▶ [Action item]: To complete the exercise, repeat every record exactly as it stands.

** Opening Exercise materials block **

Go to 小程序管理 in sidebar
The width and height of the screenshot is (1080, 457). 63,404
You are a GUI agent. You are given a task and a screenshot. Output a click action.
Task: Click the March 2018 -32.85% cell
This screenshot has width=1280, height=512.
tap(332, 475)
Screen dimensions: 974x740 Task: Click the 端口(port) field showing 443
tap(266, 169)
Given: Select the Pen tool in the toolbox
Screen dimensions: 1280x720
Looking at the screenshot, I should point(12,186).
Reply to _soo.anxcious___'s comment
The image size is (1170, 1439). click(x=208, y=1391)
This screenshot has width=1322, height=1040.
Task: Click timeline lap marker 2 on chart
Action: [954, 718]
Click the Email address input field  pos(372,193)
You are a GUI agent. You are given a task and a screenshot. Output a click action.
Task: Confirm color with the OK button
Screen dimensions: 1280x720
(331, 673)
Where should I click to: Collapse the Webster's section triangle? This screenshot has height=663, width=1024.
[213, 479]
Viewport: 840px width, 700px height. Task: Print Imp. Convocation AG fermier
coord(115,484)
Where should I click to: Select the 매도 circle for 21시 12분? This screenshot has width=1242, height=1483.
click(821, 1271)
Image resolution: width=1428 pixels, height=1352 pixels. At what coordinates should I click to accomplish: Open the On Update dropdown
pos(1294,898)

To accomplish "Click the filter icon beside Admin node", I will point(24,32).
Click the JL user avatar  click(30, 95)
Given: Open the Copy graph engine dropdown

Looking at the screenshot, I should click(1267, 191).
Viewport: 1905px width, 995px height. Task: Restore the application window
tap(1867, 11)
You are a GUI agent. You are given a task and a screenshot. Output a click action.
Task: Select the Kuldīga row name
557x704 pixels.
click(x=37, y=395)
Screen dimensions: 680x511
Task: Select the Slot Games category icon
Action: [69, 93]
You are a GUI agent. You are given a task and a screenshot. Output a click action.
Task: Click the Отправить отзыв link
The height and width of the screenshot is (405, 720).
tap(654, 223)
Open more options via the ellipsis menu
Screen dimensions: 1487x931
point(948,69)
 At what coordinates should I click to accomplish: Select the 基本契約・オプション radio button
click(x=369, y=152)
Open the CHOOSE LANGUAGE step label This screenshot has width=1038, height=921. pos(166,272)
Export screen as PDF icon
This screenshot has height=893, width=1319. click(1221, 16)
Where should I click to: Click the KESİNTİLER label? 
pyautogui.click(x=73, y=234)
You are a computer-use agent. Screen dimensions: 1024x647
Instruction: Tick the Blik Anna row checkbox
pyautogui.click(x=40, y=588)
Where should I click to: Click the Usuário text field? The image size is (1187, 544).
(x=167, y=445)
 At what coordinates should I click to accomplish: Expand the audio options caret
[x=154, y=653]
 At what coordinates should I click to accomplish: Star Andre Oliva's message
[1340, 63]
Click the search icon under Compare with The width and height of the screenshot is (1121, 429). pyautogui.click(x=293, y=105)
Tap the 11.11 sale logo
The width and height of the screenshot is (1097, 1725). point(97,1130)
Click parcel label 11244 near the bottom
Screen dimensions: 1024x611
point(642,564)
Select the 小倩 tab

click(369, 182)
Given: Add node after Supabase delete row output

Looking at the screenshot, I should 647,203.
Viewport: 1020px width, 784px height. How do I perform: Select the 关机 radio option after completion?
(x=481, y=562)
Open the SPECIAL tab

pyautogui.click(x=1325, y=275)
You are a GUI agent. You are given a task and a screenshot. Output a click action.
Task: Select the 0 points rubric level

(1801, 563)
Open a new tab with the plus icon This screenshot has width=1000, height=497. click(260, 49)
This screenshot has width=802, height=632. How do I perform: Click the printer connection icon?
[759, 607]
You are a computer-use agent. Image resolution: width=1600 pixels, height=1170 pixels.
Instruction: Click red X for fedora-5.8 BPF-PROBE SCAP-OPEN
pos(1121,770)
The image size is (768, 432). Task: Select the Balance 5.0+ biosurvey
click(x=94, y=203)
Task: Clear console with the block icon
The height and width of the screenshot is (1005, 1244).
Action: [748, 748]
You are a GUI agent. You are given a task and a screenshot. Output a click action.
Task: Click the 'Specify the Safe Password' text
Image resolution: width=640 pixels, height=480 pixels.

** Closing Exercise materials block **

▶ [Problem solution]:
Go to 小程序管理 in sidebar
The width and height of the screenshot is (1080, 457). 63,404
You are a GUI agent. You are given a task and a screenshot. Output a click action.
Task: Click the March 2018 -32.85% cell
This screenshot has width=1280, height=512.
tap(332, 475)
Screen dimensions: 974x740 Task: Click the 端口(port) field showing 443
tap(266, 169)
Given: Select the Pen tool in the toolbox
Screen dimensions: 1280x720
Looking at the screenshot, I should point(12,186).
Reply to _soo.anxcious___'s comment
The image size is (1170, 1439). click(x=208, y=1391)
This screenshot has width=1322, height=1040.
Task: Click timeline lap marker 2 on chart
Action: [954, 718]
Click the Email address input field  pos(372,193)
You are a GUI agent. You are given a task and a screenshot. Output a click action.
Task: Confirm color with the OK button
Screen dimensions: 1280x720
(331, 673)
Where should I click to: Collapse the Webster's section triangle? This screenshot has height=663, width=1024.
[213, 479]
Viewport: 840px width, 700px height. Task: Print Imp. Convocation AG fermier
coord(115,484)
Where should I click to: Select the 매도 circle for 21시 12분? This screenshot has width=1242, height=1483.
click(821, 1271)
Image resolution: width=1428 pixels, height=1352 pixels. At what coordinates should I click to accomplish: Open the On Update dropdown
pos(1294,898)

To accomplish "Click the filter icon beside Admin node", I will point(24,32).
Click the JL user avatar  click(30, 95)
Given: Open the Copy graph engine dropdown

Looking at the screenshot, I should click(1267, 191).
Viewport: 1905px width, 995px height. Task: Restore the application window
tap(1867, 11)
You are a GUI agent. You are given a task and a screenshot. Output a click action.
Task: Select the Kuldīga row name
557x704 pixels.
click(x=37, y=395)
Screen dimensions: 680x511
Task: Select the Slot Games category icon
Action: [69, 93]
You are a GUI agent. You are given a task and a screenshot. Output a click action.
Task: Click the Отправить отзыв link
The height and width of the screenshot is (405, 720).
tap(654, 223)
Open more options via the ellipsis menu
Screen dimensions: 1487x931
point(948,69)
 At what coordinates should I click to accomplish: Select the 基本契約・オプション radio button
click(x=369, y=152)
Open the CHOOSE LANGUAGE step label This screenshot has width=1038, height=921. pos(166,272)
Export screen as PDF icon
This screenshot has height=893, width=1319. click(1221, 16)
Where should I click to: Click the KESİNTİLER label? 
pyautogui.click(x=73, y=234)
You are a computer-use agent. Screen dimensions: 1024x647
Instruction: Tick the Blik Anna row checkbox
pyautogui.click(x=40, y=588)
Where should I click to: Click the Usuário text field? The image size is (1187, 544).
(x=167, y=445)
 At what coordinates should I click to accomplish: Expand the audio options caret
[x=154, y=653]
 At what coordinates should I click to accomplish: Star Andre Oliva's message
[1340, 63]
Click the search icon under Compare with The width and height of the screenshot is (1121, 429). pyautogui.click(x=293, y=105)
Tap the 11.11 sale logo
The width and height of the screenshot is (1097, 1725). point(97,1130)
Click parcel label 11244 near the bottom
Screen dimensions: 1024x611
point(642,564)
Select the 小倩 tab

click(369, 182)
Given: Add node after Supabase delete row output

Looking at the screenshot, I should 647,203.
Viewport: 1020px width, 784px height. How do I perform: Select the 关机 radio option after completion?
(x=481, y=562)
Open the SPECIAL tab

pyautogui.click(x=1325, y=275)
You are a GUI agent. You are given a task and a screenshot. Output a click action.
Task: Select the 0 points rubric level

(1801, 563)
Open a new tab with the plus icon This screenshot has width=1000, height=497. click(260, 49)
This screenshot has width=802, height=632. How do I perform: Click the printer connection icon?
[759, 607]
You are a computer-use agent. Image resolution: width=1600 pixels, height=1170 pixels.
Instruction: Click red X for fedora-5.8 BPF-PROBE SCAP-OPEN
pos(1121,770)
The image size is (768, 432). Task: Select the Balance 5.0+ biosurvey
click(x=94, y=203)
Task: Clear console with the block icon
The height and width of the screenshot is (1005, 1244).
Action: [748, 748]
You are a GUI agent. You are given a task and a screenshot. Output a click action.
Task: Click the 'Specify the Safe Password' text
Image resolution: width=640 pixels, height=480 pixels.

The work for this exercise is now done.